Matthew Barnett comments on Matthew Barnett’s Shortform

Matthew Barnett 26 Jan 2024 18:52 UTC
2 points

Rogue AIs are quite likely to at least attempt to ally with humans and opposing human groups will indeed try to make some usage of AI. So the situation might look like “rogue AIs+humans” vs AIs+humans. But, I think there are good reasons to think that the non-rogue AIs will still be misaligned and might be ambivalent about which side they prefer.

I think if there’s a future conflict between AIs, with humans split between sides of the conflict, it just doesn’t make sense to talk about “misalignment” being the main cause for concern here. AIs are just additional agents in the world, who have separate values from each other just like how humans (and human groups) have separate values from each other. AIs might have on-average cognitive advantages over humans in such a world, but the tribal frame of thinking “us (aligned) vs. AIs (misaligned)” simply falls apart in such scenarios.

(This is all with the caveat that AIs could make war more likely for reasons other than misalignment, for example by accelerating technological progress and bringing about the creation of powerful weapons.)
- ryan_greenblatt 26 Jan 2024 20:07 UTC
  2 points
  Parent
  Sure, but I might think a given situation would nearly entirely resolved without misalignment. (Edit, without technical issues with misalignment, e.g. if AI creators could trivially avoid serious misalignment.)
  
  E.g. if an AI escapes from OpenAI’s servers and then allies with North Korea, the situation would have been solved without misalignment issues.
  
  You could also solve or mitigate this type of problem in the example by resolving all human conflicts (so the AI doesn’t have a group to ally with), but this might be quite a bit harder than solving technical problems related to misalignment (either via control type approaches or removing misalignment).
  - Matthew Barnett 26 Jan 2024 20:54 UTC
    4 points
    Parent
    What do you mean by “misalignment”? In a regime with autonomous AI agents, I usually understand “misalignment” to mean “has different values from some other agent”. In this frame, you can be misaligned with some people but not others. If an AI is aligned with North Korea, then it’s not really “misaligned” in the abstract—it’s just aligned with someone who we don’t want it to be aligned with. Likewise, if OpenAI develops AI that’s aligned with the United States, but unaligned with North Korea, this mostly just seems like the same problem but in reverse.
    In general, conflicts don’t really seem well-described as issues of “misalignment”. Sure, in the absence of all misalignment, wars would probably not occur (though they may still happen due to misunderstandings and empirical disagreements). But for the most part, wars seem better described as arising from a breakdown of institutions that are normally tasked with keeping the peace. You can have a system of lawful yet mutually-misaligned agents who keep the peace, just as you can have an anarchic system with mutually-misaligned agents in a state of constant war.

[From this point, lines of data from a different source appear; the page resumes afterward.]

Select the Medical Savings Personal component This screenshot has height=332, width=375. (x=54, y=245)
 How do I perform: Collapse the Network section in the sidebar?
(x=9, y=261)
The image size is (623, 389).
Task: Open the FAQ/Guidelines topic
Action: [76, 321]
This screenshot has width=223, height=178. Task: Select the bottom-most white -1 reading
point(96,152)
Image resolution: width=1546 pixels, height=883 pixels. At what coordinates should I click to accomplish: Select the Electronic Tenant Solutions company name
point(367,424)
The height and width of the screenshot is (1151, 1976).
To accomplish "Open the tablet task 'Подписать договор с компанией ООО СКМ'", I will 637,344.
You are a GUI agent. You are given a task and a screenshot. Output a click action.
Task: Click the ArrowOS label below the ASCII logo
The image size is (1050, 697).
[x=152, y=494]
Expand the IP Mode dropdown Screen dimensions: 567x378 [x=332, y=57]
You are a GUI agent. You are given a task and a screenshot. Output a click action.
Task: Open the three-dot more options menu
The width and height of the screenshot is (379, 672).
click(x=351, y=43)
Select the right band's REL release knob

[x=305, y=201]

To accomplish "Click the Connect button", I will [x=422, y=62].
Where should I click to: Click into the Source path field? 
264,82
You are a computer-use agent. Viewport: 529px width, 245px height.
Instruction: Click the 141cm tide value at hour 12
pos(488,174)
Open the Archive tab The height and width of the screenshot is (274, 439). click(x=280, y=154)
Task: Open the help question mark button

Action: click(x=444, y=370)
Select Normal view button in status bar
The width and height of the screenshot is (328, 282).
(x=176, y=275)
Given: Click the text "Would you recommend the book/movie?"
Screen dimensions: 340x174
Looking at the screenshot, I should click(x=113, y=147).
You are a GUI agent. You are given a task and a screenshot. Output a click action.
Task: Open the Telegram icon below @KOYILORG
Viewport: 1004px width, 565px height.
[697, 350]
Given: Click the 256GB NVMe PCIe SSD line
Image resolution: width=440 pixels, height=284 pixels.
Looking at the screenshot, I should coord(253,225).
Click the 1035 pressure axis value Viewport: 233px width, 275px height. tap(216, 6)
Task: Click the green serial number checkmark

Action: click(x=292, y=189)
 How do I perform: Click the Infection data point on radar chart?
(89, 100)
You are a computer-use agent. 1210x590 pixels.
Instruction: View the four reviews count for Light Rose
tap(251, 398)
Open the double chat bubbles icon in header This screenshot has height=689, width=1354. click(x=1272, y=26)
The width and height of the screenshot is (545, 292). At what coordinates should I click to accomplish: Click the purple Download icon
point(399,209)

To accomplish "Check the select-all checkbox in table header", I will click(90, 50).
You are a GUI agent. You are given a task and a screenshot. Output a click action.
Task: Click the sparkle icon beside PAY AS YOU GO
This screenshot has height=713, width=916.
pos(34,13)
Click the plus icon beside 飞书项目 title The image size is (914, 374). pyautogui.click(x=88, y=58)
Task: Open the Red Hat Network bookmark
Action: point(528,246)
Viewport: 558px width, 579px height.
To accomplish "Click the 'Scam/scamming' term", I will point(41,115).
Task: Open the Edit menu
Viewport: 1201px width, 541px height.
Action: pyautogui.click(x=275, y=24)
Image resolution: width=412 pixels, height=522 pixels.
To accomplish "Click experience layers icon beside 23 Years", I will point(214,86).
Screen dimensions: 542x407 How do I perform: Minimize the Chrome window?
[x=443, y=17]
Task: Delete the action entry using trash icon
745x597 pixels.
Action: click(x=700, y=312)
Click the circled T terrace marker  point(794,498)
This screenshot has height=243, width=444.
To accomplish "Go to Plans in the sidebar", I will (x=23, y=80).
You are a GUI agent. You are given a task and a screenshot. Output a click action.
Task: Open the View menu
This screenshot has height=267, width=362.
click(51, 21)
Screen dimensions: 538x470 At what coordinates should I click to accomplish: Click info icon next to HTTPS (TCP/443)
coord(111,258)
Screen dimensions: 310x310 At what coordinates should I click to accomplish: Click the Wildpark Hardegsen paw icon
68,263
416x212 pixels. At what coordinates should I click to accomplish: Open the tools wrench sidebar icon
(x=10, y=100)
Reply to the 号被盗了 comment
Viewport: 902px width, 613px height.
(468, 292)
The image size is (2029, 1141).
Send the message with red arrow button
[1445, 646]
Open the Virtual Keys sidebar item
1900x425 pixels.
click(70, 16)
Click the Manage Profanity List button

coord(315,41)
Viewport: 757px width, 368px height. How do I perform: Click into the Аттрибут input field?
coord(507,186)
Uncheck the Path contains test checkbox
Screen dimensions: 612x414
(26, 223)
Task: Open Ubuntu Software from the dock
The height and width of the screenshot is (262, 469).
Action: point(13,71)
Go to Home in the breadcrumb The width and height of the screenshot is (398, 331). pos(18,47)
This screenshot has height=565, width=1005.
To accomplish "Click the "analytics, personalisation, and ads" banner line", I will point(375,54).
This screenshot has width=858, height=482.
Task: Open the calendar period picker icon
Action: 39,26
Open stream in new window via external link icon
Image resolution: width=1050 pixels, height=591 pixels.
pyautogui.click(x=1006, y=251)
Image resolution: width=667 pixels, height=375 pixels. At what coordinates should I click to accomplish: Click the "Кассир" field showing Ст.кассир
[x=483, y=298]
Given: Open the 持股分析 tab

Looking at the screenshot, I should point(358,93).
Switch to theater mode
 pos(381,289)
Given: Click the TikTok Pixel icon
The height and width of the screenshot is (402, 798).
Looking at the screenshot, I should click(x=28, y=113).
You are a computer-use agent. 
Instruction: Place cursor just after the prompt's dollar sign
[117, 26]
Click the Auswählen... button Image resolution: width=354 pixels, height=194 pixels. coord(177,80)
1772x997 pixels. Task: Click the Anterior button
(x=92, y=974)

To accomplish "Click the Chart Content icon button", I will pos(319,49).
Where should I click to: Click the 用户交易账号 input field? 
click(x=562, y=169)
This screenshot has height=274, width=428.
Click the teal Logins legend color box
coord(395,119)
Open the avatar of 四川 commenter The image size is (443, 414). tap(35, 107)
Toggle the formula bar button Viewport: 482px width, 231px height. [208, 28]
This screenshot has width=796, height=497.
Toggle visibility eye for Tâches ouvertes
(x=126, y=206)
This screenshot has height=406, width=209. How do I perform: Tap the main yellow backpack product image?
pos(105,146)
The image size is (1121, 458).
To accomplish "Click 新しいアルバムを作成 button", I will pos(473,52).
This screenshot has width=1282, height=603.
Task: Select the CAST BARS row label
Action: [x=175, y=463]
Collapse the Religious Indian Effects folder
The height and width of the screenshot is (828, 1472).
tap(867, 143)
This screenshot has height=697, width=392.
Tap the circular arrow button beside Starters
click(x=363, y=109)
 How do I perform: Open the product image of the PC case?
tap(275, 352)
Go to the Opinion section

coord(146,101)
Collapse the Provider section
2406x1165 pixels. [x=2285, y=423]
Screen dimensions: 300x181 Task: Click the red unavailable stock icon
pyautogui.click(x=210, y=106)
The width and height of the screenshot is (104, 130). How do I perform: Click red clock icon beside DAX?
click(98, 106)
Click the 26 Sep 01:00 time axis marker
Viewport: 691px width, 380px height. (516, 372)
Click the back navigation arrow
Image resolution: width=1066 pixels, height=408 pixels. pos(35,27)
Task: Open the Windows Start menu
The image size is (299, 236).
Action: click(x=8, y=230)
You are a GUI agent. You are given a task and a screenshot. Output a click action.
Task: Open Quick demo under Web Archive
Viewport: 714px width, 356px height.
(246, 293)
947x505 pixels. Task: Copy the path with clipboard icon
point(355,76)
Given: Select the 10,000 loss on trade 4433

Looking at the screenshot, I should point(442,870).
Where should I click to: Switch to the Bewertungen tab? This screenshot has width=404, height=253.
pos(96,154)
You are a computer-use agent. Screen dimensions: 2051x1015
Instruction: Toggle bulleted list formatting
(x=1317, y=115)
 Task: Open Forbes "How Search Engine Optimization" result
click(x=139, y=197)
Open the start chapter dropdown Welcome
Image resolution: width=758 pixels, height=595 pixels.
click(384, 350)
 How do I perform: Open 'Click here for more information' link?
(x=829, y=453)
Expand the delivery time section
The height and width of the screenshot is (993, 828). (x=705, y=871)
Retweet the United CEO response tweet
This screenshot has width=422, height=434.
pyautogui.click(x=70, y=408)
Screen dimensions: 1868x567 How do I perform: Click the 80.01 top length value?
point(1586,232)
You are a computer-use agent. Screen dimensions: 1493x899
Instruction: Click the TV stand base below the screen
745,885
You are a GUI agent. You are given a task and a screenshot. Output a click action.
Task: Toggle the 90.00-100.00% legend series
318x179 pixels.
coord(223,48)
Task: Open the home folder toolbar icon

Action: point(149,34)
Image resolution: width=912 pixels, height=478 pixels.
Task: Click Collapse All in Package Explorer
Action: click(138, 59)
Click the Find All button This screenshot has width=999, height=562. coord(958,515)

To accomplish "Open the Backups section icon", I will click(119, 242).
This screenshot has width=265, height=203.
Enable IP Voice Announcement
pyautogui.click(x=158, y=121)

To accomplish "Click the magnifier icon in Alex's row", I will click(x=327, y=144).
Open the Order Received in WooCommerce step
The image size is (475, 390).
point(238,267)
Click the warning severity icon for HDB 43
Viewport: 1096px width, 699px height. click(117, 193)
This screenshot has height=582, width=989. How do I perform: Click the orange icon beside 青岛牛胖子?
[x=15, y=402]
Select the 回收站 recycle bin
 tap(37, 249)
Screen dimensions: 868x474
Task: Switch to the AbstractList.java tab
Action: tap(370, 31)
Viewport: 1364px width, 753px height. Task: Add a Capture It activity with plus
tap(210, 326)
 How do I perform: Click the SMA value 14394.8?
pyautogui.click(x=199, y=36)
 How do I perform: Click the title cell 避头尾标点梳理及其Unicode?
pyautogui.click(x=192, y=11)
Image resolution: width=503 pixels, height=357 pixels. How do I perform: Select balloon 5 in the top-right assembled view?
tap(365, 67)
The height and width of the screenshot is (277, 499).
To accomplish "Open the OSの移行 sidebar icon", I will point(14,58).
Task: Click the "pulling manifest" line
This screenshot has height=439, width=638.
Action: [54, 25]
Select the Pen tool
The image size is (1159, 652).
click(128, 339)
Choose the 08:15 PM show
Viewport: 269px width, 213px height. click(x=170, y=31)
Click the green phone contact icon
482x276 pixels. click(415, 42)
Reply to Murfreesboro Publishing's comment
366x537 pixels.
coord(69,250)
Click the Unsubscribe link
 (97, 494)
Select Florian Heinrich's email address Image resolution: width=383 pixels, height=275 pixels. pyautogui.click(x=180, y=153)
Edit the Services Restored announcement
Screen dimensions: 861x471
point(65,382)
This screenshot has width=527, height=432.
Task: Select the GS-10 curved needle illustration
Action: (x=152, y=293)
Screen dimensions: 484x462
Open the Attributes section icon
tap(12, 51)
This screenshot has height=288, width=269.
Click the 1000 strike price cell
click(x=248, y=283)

Misalignment just (mostly) doesn’t seem to be the thing causing the issue here.
    You could also solve or mitigate the problem by resolving all human conflicts (so the AI doesn’t have a group to ally with)
    Note that I’m not saying
    AIs will aid in existing human conflicts, picking sides along the ordinary lines we see today
    I am saying:
    AIs will likely have conflicts amongst themselves, just as humans have conflicts amongst themselves, and future conflicts (when considering all of society) don’t seem particularly likely to be AI vs. human, as opposed to AI vs AI (with humans split between these groups).
    - ryan_greenblatt 26 Jan 2024 21:38 UTC
      2 points
      Parent
      
      Note that I’m not saying
      
      Yep, I was just refering to my example scenario and scenarios like this.
      
      Like the basic question is the extent to which human groups form a cartel/monopoly on human labor vs ally with different AI groups. (And existing conflict between human groups makes a full cartel much less likely.)
    - ryan_greenblatt 26 Jan 2024 21:30 UTC
      2 points
      Parent
      Sorry, by “without misalignment” I mean “without misalignment related technical problems”. As in, it’s trivial to avoid misalignment from the perspective of ai creators.
      - Matthew Barnett 26 Jan 2024 21:58 UTC
        2 points
        Parent
        This doesn’t clear up the confusion for me. That mostly pushes my question to “what are misalignment related technical problems?” Is the problem of an AI escaping a server and aligning with North Korea a technical or a political problem? How could we tell? Is this still in the regime where we are using AIs as tools, or are you talking about a regime where AIs are autonomous agents?
        ryan_greenblatt 26 Jan 2024 22:08 UTC
        2 points
        Parent
        I mean, it could be resolved in principle by technical means and might be resovable by political means as well. I’m assuming the AI creator didn’t want the AI to escape to north korea and therefore failed at some technical solution to this.
        
        I’m imagining very powerful AIs, e.g. AIs that can speed up R&D by large factors. These are probably running autonomously, but in a way which is de jure controlled by the AI lab.